At Wellspring, Sister Catherine developed a close friendship with a young, Mien girl named Maye. Her parents were farmers who did not speak any English. Sister Catherine would talk to Maye for 10 minutes each night to strengthen her English. Now thirty-eight years old, Maye works in 9 countries as an expert on providing disaster relief to countries in the developing world. She credits Sister Catherine for teaching her about leadership.
“I remember when she was in high school I said that she couldn’t realize her full potential in the public high school here so I got $500 from Wellspring Women’s Center and went out to Loretto High School,” Sister Catherine said. “I told them, ‘This is all I have, put her through.” And they did. So we have seen a lot of incredible successes that people have had because they have come here and it worked either through volunteers, Claire or myself. They were impacted by having someone teach them to look at their own potential.”
Sister Catherine and Sister Claire were able be present in their guests’ lives as they journeyed through life.
“I had the privilege in working with some of the women to be invited to attend the birth of their babies,” Sister Catherine said. “That was a profound gift to be able to present as a baby comes out and for them, it was also a feeling of security – that they had someone that they knew with them in case that something went wrong.’
While they worked at Wellspring, Sister Catherine and Sister Claire lived together in a small home in Oak Park and shared a German shepherd named Schroeder.
“It was a nice little two bedroom and bath,” said Sister Claire. “Right up the street and the dog at the center of the carpet because we went out and left him. He would drag Catherine through the neighborhood and he went to obedience school two or three times. We bought him a little mortar board to wear for graduation and he ate it.”
With a gentle demeanor, Sister Catherine is a passionate, but unassuming activist and advocate.
“I was arrested twice and went to jail twice,” she said. “Once was because I went to Aerojet and told people that they were making components for bombs.

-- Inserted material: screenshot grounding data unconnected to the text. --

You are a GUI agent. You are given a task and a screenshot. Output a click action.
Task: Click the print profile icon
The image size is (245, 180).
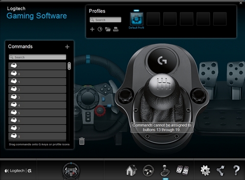tap(116, 29)
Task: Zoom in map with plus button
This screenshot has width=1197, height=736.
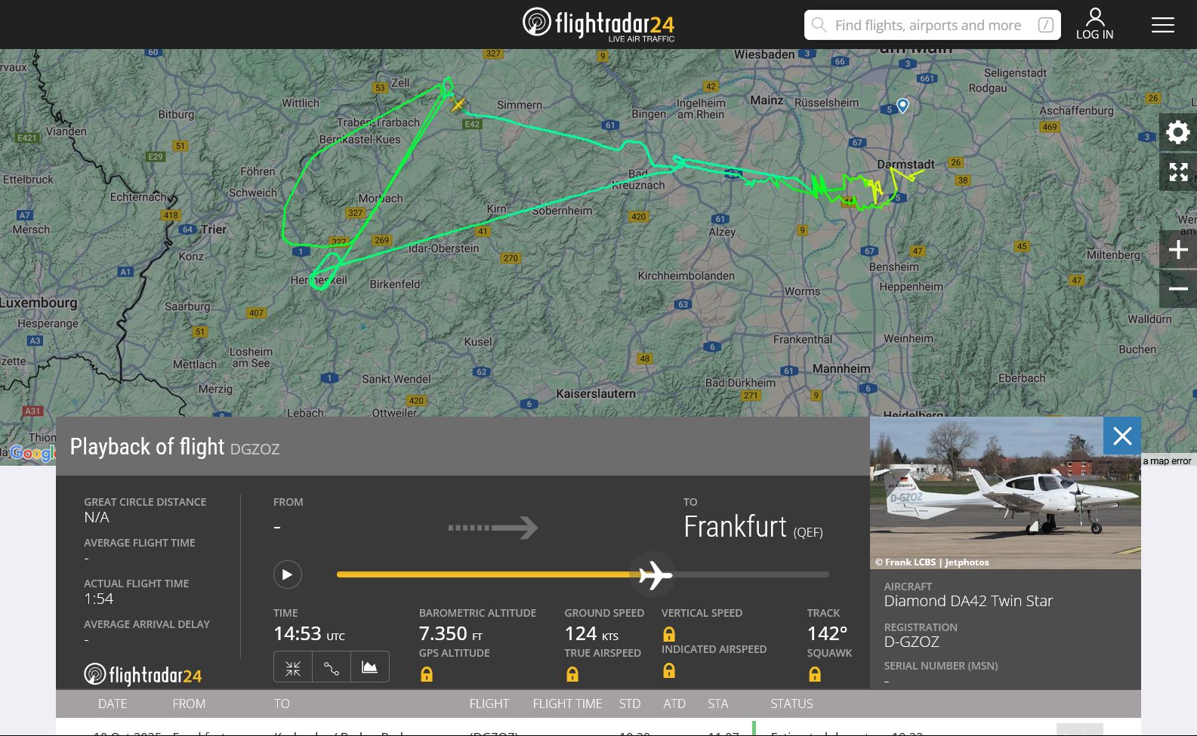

I was arrested and went to jail on Friday and was there until Monday. The next time was when we went to McClellan Air Force Base and blocked the gates. I spent 9 days in jail. It was very revealing because you saw how the women were treated and some of our guests were in jail when I got there. They had bunkbeds and I said that I wanted to sleep on the bottom and our guests made the bed for me. One of the police officers asked me if he could put me in another room. I said, ‘No, I’m not any different from any of these people. We have to see the presence of God in one another. To me that is critically important because if we look down at a person and write them off, we are not doing what Jesus told us to do. We should love one another.”
When Wellspring moved to the Historic Oak Park Firehouse Sister Catherine and Sister Claire had to defend the move in front of the City Council.
“I wanted them to know that all the work that we were doing for Wellspring was for people who really needed it,” Sister Catherine said. “In the morning at Wellspring, we told all of the guests, ‘We want all of you mothers to bring your kids to this meeting.’ It was incredible and they came and they filled the whole room with the kids sitting on the floor. I said, ‘If they say no to us, they are going to have to look into the eyes of these children and mothers and see who they are saying no to.’ We got it passed.”
“Wellspring has given me such a broader experience of the gifts that God has given me and how I have to be responsible with them,” Sister Catherine said. “I can’t just hold onto them, but being able to share God’s gifts with other people is like communicating the Gospel in terms of how we can love one another.”